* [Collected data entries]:
+++

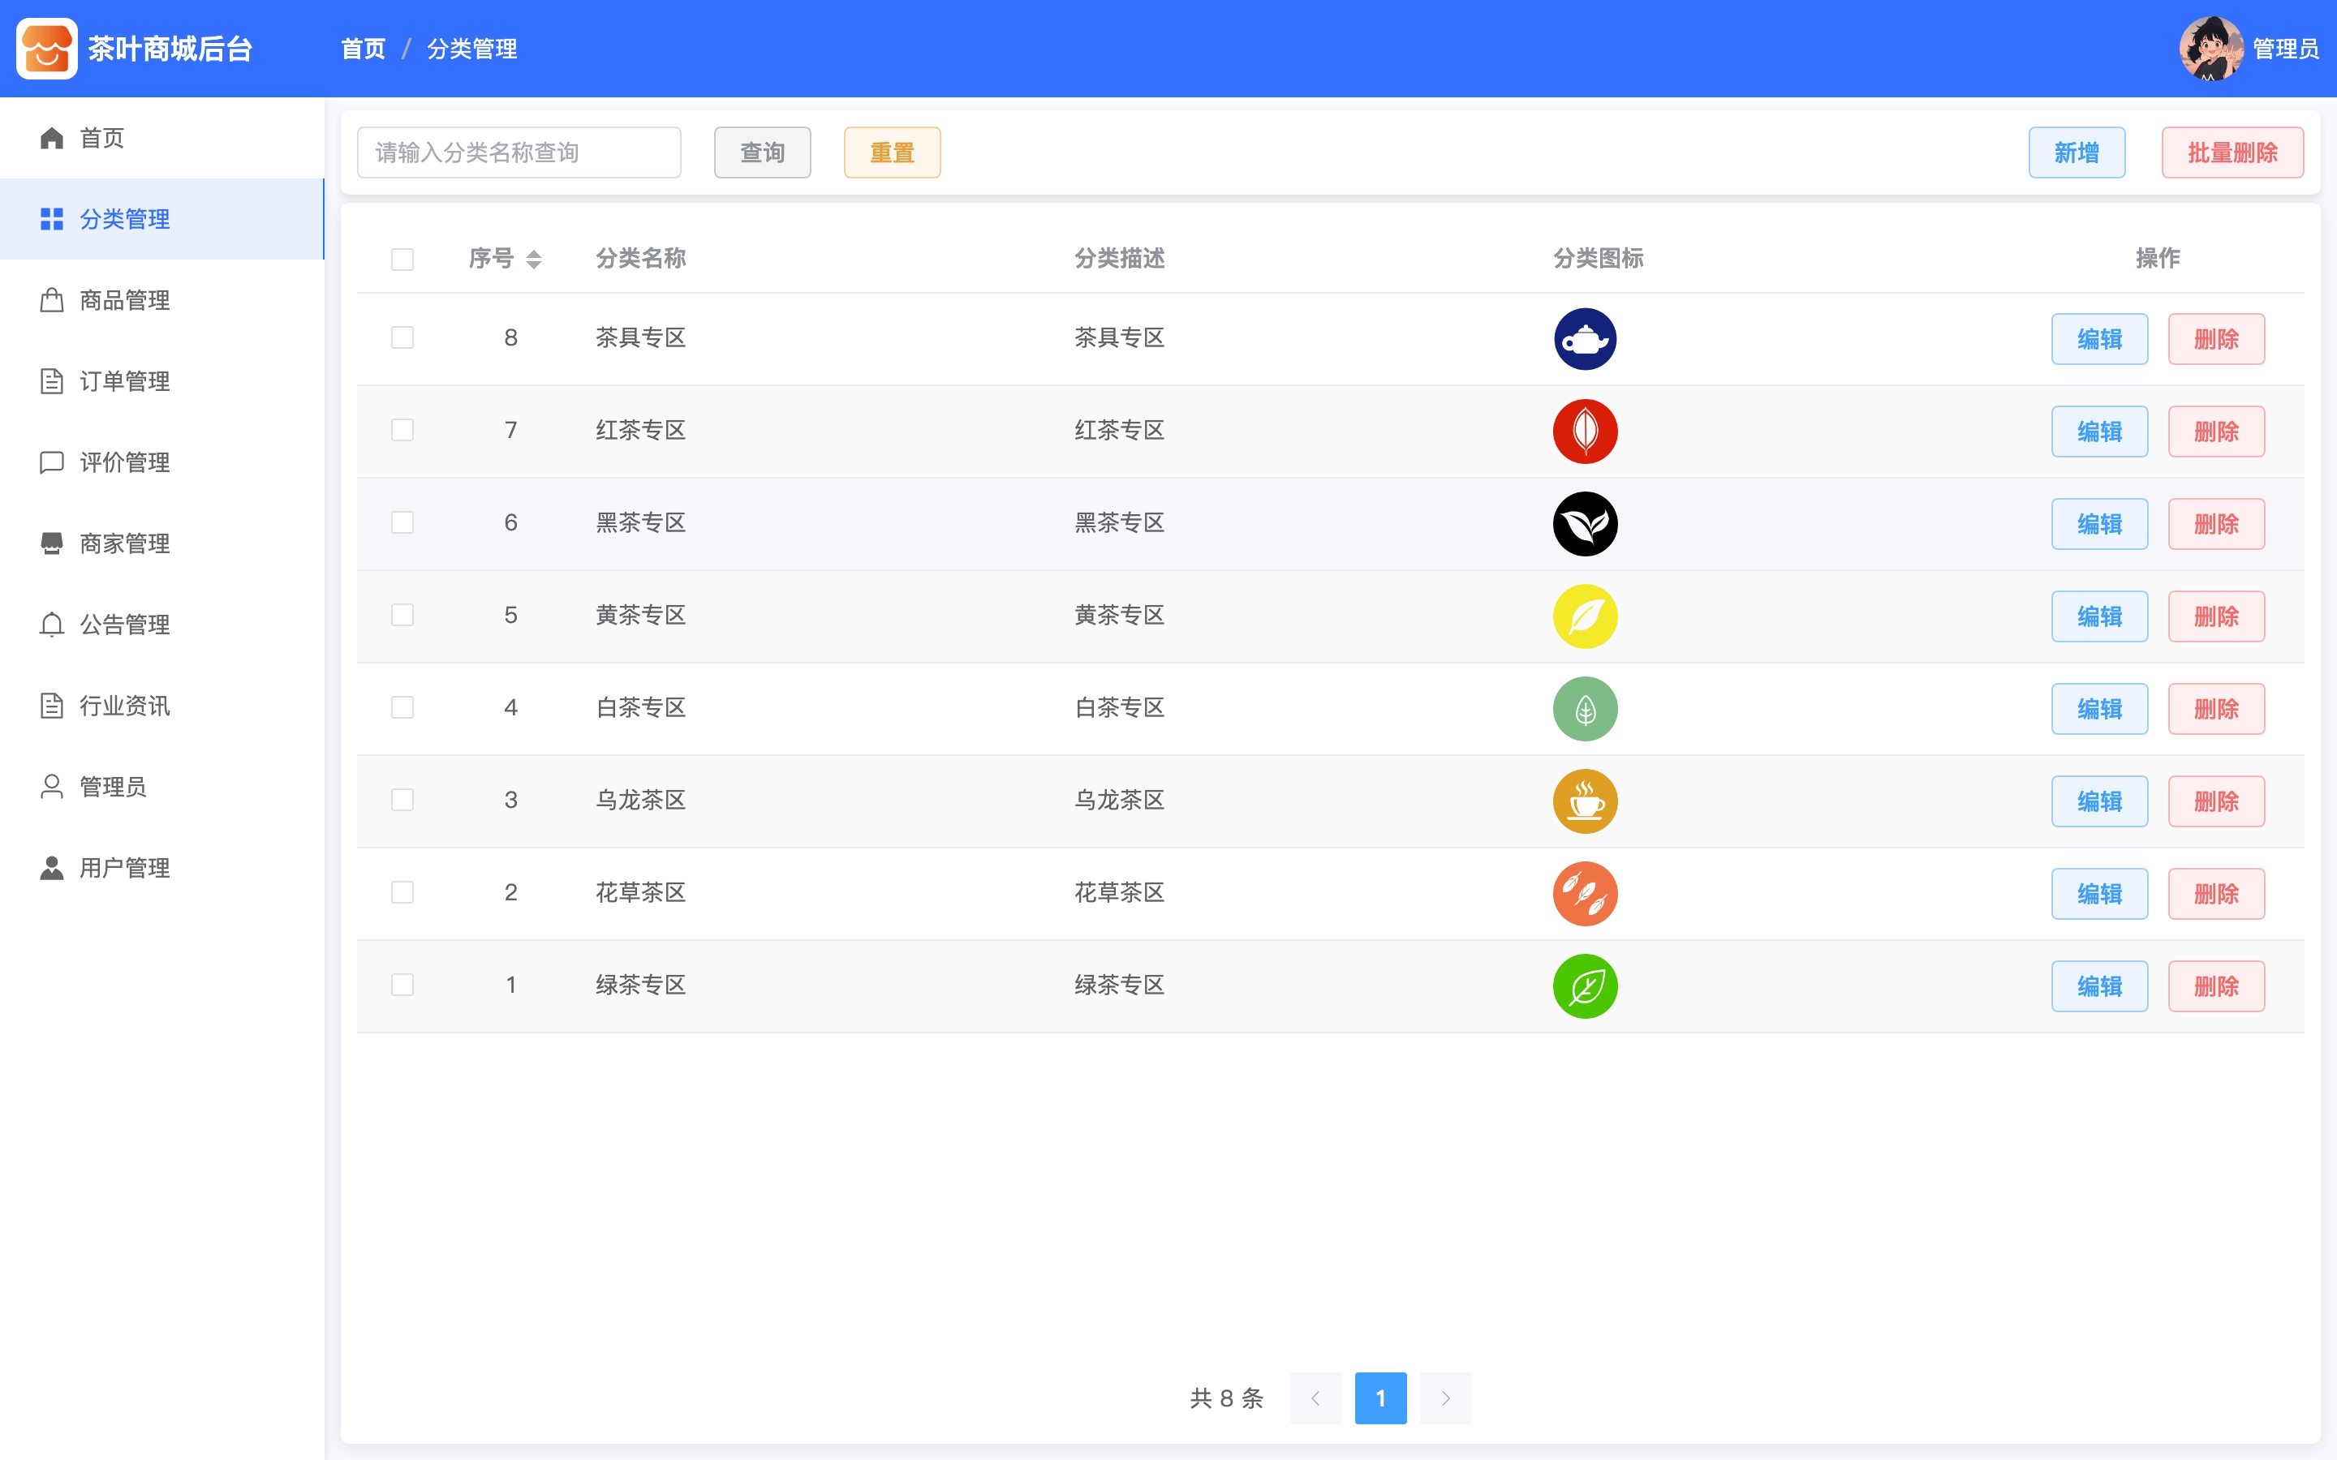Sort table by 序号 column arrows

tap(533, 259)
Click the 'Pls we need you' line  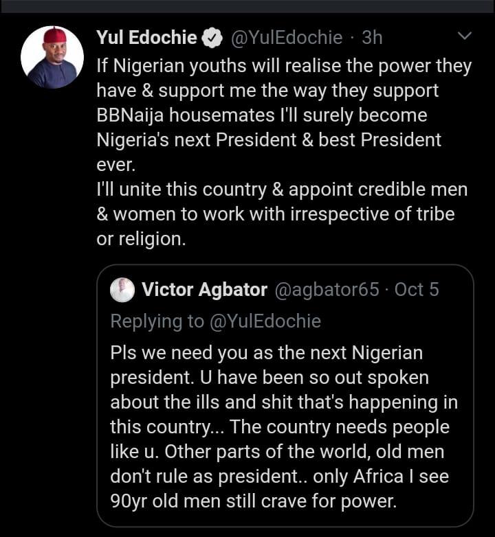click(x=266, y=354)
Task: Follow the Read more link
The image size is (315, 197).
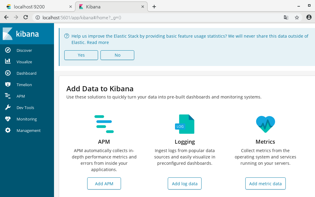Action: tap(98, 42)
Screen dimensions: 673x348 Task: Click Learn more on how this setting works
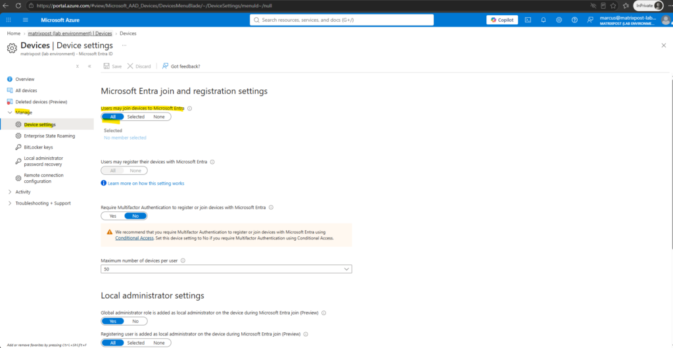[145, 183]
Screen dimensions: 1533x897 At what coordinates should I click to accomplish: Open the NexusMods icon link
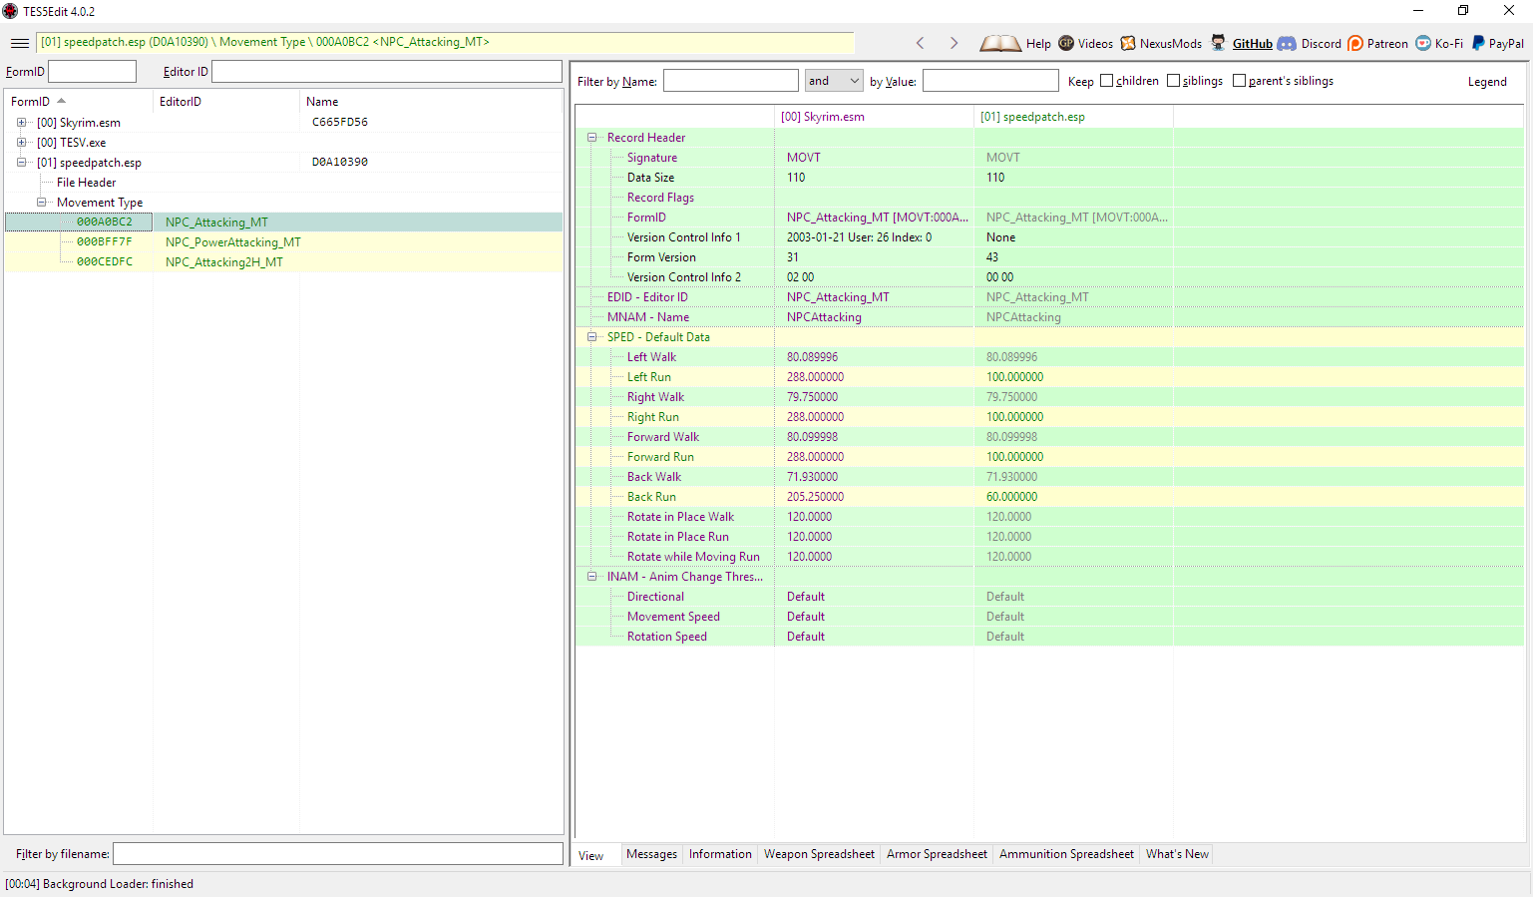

+++

* [Try it]: Pictures do not belong in your copy; restate word for word the lines from the one containing "The image size is (315, 197)." through the last line of the records above.

* [Response to this exercise]:
The image size is (315, 197).
Action: tap(98, 42)
Screen dimensions: 673x348 Task: Click Learn more on how this setting works
[145, 183]
Screen dimensions: 1533x897 At what coordinates should I click to accomplish: Open the NexusMods icon link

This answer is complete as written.